The small, dainty flowers of the foxglove plant, the wispy peony blooms and the lovely drops of the bleeding hearts all bring back the sights and scents of the gardens from years past. Recreating a garden of yore is the newest trend in home landscaping.
Before the overly accessorized 1950s yards and the victory gardens of the 1940s, gardens in the 1920 and 1930s served to build a welcoming “public” space in the front of the home to welcome and entertain guests. In those days, the back of the home, called the “service space,” was for doing chores and hanging laundry. Over time, the ubiquity of technology, e.g. clothes washers and dryers, slowly changed the purpose of both the front and back yards of American homes. Today, we optimize the curb appeal of the rarely-used front yards and expand our living space by building a custom outdoor room or backyard patio.

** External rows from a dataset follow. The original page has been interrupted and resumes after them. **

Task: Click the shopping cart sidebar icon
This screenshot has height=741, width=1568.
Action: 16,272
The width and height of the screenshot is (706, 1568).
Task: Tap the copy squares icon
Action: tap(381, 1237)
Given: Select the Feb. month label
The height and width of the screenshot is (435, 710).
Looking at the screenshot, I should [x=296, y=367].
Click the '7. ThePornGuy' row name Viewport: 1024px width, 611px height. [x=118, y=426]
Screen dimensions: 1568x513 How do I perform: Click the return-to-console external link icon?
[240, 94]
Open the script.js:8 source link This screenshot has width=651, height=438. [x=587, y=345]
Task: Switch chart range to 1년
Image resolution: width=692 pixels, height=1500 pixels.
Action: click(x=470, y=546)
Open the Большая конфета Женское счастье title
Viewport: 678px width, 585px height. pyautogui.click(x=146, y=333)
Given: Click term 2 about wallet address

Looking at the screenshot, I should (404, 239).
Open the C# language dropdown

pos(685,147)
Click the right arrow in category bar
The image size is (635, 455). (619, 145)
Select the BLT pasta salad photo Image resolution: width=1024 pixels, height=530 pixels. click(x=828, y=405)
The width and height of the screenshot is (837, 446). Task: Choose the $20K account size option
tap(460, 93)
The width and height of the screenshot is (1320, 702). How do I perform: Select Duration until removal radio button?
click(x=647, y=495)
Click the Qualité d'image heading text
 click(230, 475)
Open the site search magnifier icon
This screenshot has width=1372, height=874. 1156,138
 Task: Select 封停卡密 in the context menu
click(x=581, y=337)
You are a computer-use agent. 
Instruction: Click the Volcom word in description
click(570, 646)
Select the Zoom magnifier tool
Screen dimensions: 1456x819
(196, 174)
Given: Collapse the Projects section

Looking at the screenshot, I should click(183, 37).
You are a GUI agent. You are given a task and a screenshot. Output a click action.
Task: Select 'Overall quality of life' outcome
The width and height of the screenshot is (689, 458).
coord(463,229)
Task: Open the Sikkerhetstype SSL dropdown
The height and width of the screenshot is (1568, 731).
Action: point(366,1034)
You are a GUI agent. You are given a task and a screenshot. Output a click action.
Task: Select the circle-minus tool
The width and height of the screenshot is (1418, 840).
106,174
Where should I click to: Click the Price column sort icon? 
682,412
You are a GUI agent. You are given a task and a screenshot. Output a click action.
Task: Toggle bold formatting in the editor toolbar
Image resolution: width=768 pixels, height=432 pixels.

A recent trend is to bring back the nostalgic gardens of our grandmothers. Colorful, cottage gardens with statement flowers such as snapdragons, hollyhocks and foxgloves. In her 1920 book Come into the Garden, pioneering landscape designer Grace Tabor lamented the overuse of evergreens. In the 1920s, greenery was the go-to planting of the day. Ms. Tabor, through her many books and articles, encouraged gardeners to not only deliberately design their spaces but to also add something other than shrubs and evergreens. Daffodils and phlox flowers were some of Ms. Tabor’s recommendations. Small blooms with the occasional big bloom (like a peony) kept a garden understated and welcoming.
Another sign of the everything-old-is-new-again trend in gardening is the interest in heirloom seeds. Stephen Scott, of Terroir Seeds, explains what makes a seed an “heirloom” on his blog:
“An heirloom is generally considered something worth passing down. An heirloom seed, therefore, is seed from a plant that has been passed from one generation to another, carefully grown and saved because it is considered valuable.”
An heirloom seed is usually from a plant that is pollinated by bees or the wind. An open-pollinated plant has seeds that can be harvested easily by the gardener. When a family found a flower or vegetable they enjoyed, they would collect the seeds and store them for future use. The seeds would be planted in new homes, or handed down to the next generation. Planting heirloom seeds is not required for a nostalgia garden, but keeping your choices to open-pollinated plants will help recreate the old garden scene.
Many outlets will claim they sell heirloom seeds, but look for true heritage seed sellers who take good care of their work. Heritage Flower Farm in Wisconsin has a website filled with good information and heritage seeds for sale, listed according to hardiness zones. Find the seeds that will fill your garden with authentic flowers from the past and you’ll spend your future spring and summer days in timeless beauty.